Despite the financial turmoil of 2007, the financial markets are an increasingly important tool to transfer and mitigate an increasing variety of global risks, it said. The growth of financial markets has opened up new ways of doing this, including the rapid emergence of a new market in insurance-linked securities (ILS). These products help to provide additional capital to the insurance industry to protect against major catastrophe losses. While the early “cat bonds” were issued into the capital markets to help mitigate losses from wind damage and earthquakes, the ILS market has grown considerably in recent years in the range of risks covered, with total bonds outstanding now at more than US$34 billion.

Christian Mumenthaler, Member of the Executive Board of Swiss Re, who served for three years as the group’s chief risk officer, said: “The development of the ILS market has increased the ability of insurers and reinsurers to accept peak risks such as US hurricanes. This has become increasingly important because climate change has elevated the frequency and severity of tropical cyclones. The extra insurance capacity available through these instruments helps private companies and governments mitigate and manage these peak risks.”

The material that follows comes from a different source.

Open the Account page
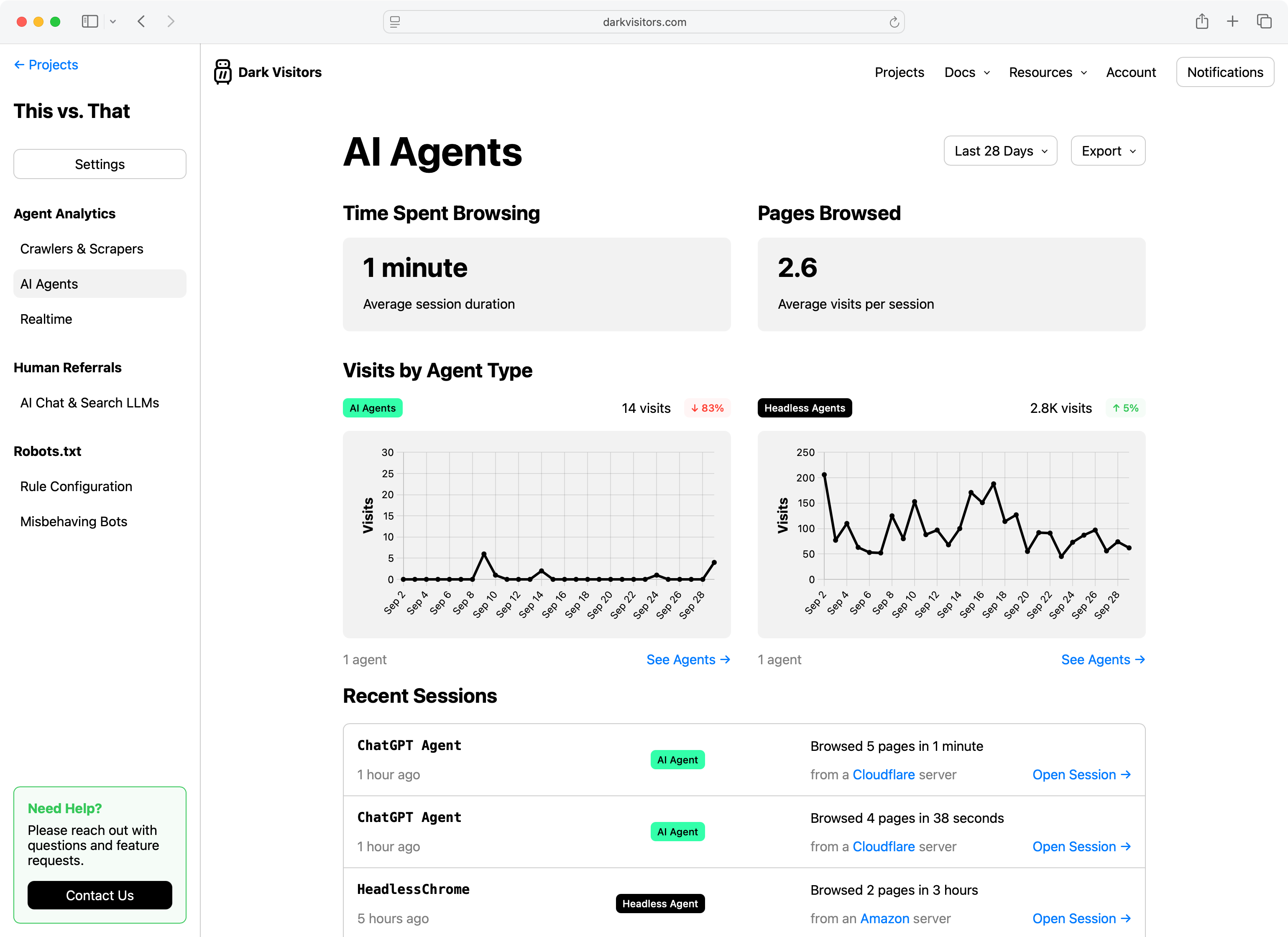This screenshot has width=1288, height=937. tap(1131, 72)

Besides ILS, a wide variety of other financial instruments are now being developed to transfer insurance risks, including weather derivatives. “The weather derivatives market has grown at an explosive rate in recent years,” said Mumenthaler. “For example, these instruments can provide rapid payments to governments and farmers who can use them to hedge against too little rainfall and excessive heat in the growing season, along with too much rain in the harvesting season. In this way, both the state and commercial growers can invest in crop production with a greater degree of confidence, helping to optimise food production and security.”

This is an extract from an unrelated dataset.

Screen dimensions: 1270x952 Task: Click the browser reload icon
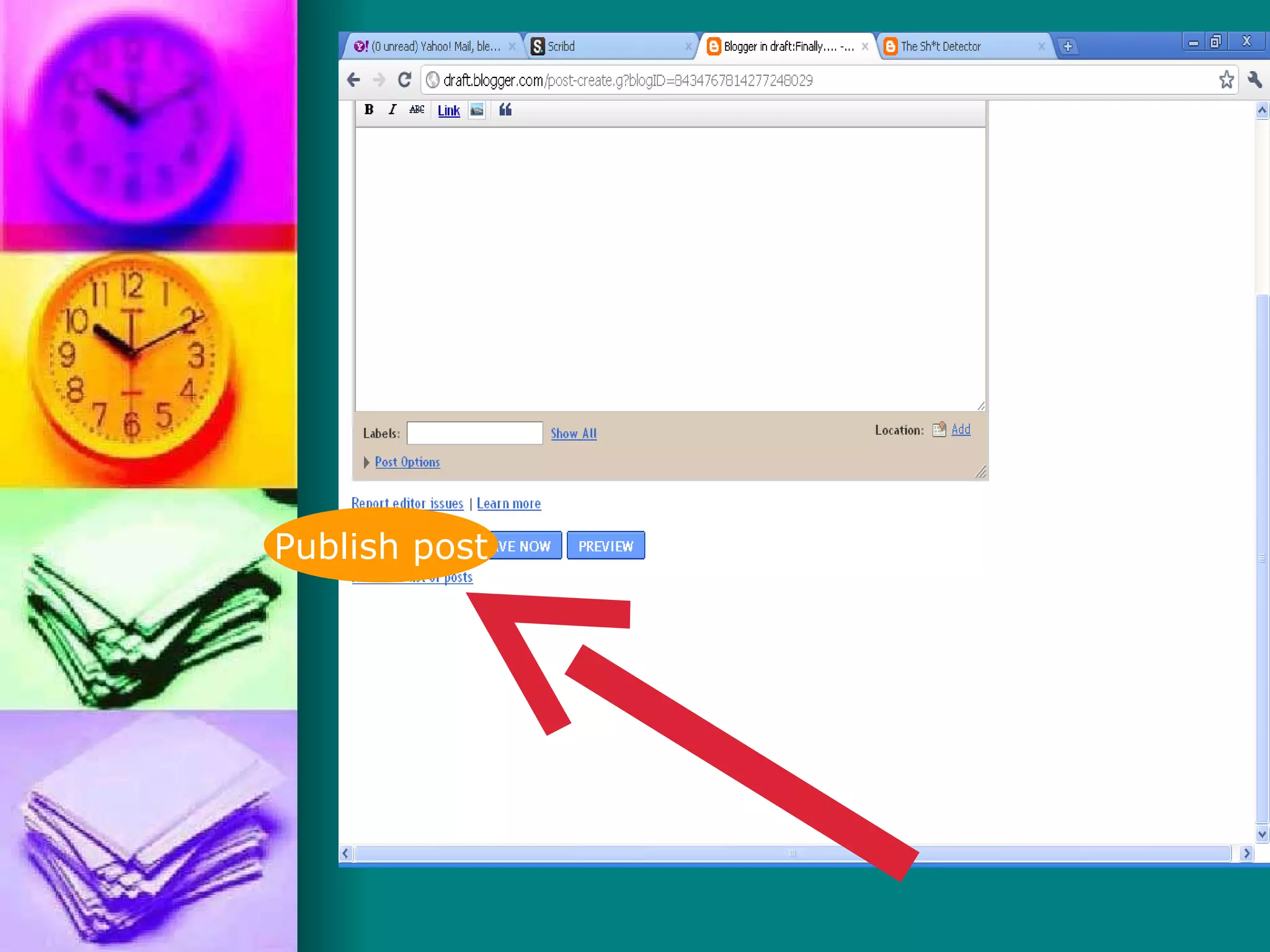click(x=404, y=80)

Another way of mitigating these big risks is improved coordination between governments, said the WEF. When it published its 2007 risk report last year, it recommended the institution of country risk officers and flexible issue-based international coalitions to manage the complexity of the global risk environment.

Institutional arrangements
Its 2008 report looks at the specific example of the UK’s Civil Contingencies Secretariat and establishes a set of principles for country risk management which may apply across different institutional arrangements. An international forum of country risk officers could potentially offer a much improved capacity to exchange information about inherent cross-border global risks, and also improve the global ability to anticipate and respond to risk, it said.

“In order to maintain the benefits of globalisation, improved governance of globalisation is vital,” said Charles Emmerson, associate director of the WEF and editor of the report. “In all the focus areas of this year’s report, principles of equity, management of trade-offs and long-term global cooperation will be necessary. The short-term outlook is highly uncertain in 2008, but we must not lose sight of longer term challenges.”

Professor Klaus Schwab, founder and executive chairman of the WEF, said the current global risk outlook “points to a future of tremendous challenges, but also opportunities for business and government decision-makers to demonstrate their leadership.” The fact that so many of the global risks discussed in its latest report are connected with each “reflects the need for a collaborative framework for response.” Whether governments can provide that level of leadership and a willingness to work together remains to be seen.